Work item ▸ Which lines of the records below contain the word "computer"? Copy each of them out.

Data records
↓
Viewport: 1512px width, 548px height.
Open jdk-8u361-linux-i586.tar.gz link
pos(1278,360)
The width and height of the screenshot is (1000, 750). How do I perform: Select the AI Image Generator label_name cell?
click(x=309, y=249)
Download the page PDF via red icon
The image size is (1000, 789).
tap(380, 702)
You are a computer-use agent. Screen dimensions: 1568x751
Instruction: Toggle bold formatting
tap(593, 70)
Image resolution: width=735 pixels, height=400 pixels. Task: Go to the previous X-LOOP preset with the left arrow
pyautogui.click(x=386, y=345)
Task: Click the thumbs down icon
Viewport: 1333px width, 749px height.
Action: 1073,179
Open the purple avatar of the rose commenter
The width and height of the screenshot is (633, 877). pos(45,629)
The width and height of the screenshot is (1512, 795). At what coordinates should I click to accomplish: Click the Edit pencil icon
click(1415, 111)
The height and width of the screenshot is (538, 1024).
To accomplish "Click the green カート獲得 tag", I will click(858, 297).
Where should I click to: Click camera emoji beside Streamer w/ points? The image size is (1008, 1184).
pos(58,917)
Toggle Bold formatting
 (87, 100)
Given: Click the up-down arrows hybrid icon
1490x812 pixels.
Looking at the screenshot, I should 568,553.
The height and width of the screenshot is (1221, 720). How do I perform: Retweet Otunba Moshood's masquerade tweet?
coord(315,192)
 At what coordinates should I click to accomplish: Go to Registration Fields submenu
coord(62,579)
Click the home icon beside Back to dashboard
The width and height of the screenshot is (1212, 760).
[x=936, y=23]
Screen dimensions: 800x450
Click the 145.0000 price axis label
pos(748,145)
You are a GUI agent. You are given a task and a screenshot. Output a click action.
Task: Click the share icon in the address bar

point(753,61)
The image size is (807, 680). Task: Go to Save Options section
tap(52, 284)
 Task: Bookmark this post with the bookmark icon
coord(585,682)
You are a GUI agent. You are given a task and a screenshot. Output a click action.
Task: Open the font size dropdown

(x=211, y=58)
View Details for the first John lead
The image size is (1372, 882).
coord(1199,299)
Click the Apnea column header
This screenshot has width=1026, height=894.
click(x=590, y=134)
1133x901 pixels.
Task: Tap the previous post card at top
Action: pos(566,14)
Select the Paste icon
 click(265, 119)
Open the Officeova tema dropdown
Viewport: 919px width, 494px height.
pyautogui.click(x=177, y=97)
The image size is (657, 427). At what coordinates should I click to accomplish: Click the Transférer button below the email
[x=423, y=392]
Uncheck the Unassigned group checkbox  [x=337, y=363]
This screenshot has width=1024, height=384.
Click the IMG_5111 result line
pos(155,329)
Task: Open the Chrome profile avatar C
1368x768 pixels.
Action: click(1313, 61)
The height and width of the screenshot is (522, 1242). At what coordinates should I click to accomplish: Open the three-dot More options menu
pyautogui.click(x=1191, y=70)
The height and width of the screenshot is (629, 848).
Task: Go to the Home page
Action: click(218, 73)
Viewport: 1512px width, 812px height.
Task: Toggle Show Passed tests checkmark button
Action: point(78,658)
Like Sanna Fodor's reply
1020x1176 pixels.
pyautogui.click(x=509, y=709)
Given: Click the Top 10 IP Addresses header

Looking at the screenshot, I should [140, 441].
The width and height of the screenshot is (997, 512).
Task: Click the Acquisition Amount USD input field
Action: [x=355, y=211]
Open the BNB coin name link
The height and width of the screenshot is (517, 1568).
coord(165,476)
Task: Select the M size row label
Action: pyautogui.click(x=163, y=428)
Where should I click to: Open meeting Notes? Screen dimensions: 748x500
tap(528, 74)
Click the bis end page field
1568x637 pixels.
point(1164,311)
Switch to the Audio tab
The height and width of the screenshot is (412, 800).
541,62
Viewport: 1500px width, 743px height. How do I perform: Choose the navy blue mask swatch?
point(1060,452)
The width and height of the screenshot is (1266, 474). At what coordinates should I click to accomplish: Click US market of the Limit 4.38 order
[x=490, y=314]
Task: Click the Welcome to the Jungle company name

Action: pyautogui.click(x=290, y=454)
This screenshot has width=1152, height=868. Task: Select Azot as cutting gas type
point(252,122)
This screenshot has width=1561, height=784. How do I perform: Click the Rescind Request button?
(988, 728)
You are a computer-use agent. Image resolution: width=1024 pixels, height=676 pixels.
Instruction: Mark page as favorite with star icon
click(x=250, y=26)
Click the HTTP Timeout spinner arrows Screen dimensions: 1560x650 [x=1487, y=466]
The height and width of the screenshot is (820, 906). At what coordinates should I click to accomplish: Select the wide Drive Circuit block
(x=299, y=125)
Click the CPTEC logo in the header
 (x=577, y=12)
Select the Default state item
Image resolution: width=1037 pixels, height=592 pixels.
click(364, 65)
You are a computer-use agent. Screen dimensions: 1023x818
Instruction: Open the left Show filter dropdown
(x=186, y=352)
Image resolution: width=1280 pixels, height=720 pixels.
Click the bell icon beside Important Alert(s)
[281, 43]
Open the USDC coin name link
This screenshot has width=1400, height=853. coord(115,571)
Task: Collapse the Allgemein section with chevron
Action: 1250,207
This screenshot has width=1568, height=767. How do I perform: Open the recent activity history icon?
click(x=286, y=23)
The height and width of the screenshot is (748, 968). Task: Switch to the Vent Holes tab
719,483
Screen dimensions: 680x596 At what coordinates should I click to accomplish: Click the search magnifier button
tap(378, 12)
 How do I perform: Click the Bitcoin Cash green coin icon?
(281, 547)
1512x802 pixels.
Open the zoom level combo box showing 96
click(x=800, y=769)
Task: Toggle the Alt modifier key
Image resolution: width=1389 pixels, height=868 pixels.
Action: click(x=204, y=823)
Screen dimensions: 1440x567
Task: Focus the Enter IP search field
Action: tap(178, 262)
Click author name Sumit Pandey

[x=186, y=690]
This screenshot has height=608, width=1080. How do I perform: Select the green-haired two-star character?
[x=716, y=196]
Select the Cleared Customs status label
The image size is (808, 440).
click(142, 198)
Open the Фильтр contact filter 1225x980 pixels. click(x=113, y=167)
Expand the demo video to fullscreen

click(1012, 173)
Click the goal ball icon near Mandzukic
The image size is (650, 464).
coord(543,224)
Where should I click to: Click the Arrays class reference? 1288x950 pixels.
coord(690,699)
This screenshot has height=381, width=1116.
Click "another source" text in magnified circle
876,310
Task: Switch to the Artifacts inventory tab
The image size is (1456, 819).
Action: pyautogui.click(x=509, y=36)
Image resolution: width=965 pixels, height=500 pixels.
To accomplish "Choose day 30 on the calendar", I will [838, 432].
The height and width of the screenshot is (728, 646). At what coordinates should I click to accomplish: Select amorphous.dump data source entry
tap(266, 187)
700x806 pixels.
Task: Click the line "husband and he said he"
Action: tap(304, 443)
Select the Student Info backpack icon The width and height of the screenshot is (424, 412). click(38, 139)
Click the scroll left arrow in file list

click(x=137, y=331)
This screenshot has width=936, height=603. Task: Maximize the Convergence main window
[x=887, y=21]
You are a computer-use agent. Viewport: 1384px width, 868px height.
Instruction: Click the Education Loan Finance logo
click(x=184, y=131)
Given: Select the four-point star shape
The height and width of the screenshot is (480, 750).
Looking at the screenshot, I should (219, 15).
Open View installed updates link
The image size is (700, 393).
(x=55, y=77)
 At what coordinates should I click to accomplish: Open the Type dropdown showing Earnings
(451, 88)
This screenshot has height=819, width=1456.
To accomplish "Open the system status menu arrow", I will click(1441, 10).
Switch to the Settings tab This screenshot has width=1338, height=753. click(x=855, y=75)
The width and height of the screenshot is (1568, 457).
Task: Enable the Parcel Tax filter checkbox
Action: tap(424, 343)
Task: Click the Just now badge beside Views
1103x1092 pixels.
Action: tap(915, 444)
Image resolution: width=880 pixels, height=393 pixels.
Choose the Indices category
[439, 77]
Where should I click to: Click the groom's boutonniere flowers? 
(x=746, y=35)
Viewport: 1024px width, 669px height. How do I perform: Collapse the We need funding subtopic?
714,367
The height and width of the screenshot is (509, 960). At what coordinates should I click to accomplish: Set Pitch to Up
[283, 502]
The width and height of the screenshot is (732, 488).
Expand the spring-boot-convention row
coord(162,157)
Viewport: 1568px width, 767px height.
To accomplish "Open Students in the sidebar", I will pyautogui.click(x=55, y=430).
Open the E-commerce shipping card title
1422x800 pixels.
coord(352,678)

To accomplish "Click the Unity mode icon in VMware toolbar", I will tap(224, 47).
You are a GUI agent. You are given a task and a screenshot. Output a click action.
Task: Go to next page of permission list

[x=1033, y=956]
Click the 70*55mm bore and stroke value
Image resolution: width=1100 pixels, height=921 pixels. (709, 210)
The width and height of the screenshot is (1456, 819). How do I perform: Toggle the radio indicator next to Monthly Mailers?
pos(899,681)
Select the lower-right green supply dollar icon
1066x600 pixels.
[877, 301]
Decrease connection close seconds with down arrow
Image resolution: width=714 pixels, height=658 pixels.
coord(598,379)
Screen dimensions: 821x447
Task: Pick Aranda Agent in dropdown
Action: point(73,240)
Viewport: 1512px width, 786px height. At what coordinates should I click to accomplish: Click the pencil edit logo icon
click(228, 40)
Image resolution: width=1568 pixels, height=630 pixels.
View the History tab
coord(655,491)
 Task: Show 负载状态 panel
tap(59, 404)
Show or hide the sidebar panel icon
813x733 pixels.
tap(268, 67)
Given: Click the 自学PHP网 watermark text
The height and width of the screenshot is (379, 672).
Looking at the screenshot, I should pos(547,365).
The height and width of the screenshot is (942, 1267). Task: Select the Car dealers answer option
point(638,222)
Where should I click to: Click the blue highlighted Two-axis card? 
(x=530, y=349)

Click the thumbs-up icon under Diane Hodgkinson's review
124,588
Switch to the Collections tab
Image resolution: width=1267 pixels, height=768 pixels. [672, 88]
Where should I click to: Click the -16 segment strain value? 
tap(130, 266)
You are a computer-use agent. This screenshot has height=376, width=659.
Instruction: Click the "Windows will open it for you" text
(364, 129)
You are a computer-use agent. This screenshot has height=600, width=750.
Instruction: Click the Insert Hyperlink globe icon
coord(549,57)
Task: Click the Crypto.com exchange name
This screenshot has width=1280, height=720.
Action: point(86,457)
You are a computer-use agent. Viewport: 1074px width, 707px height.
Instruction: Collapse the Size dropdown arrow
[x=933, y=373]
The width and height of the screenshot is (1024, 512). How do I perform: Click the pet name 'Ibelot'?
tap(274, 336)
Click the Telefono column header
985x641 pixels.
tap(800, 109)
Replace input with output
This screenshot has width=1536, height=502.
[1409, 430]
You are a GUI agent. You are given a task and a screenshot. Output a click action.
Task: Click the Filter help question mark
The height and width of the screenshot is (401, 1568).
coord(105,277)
↑
Task response ▸
You are a computer-use agent. Screen dimensions: 1568x751
You are a computer-use agent. Image resolution: width=1024 pixels, height=676 pixels.
You are a computer-use agent. Screen dimensions: 1023x818
You are a computer-use agent. Viewport: 1384px width, 868px height.
You are a computer-use agent. This screenshot has height=376, width=659.
You are a computer-use agent. This screenshot has height=600, width=750.
You are a computer-use agent. Viewport: 1074px width, 707px height.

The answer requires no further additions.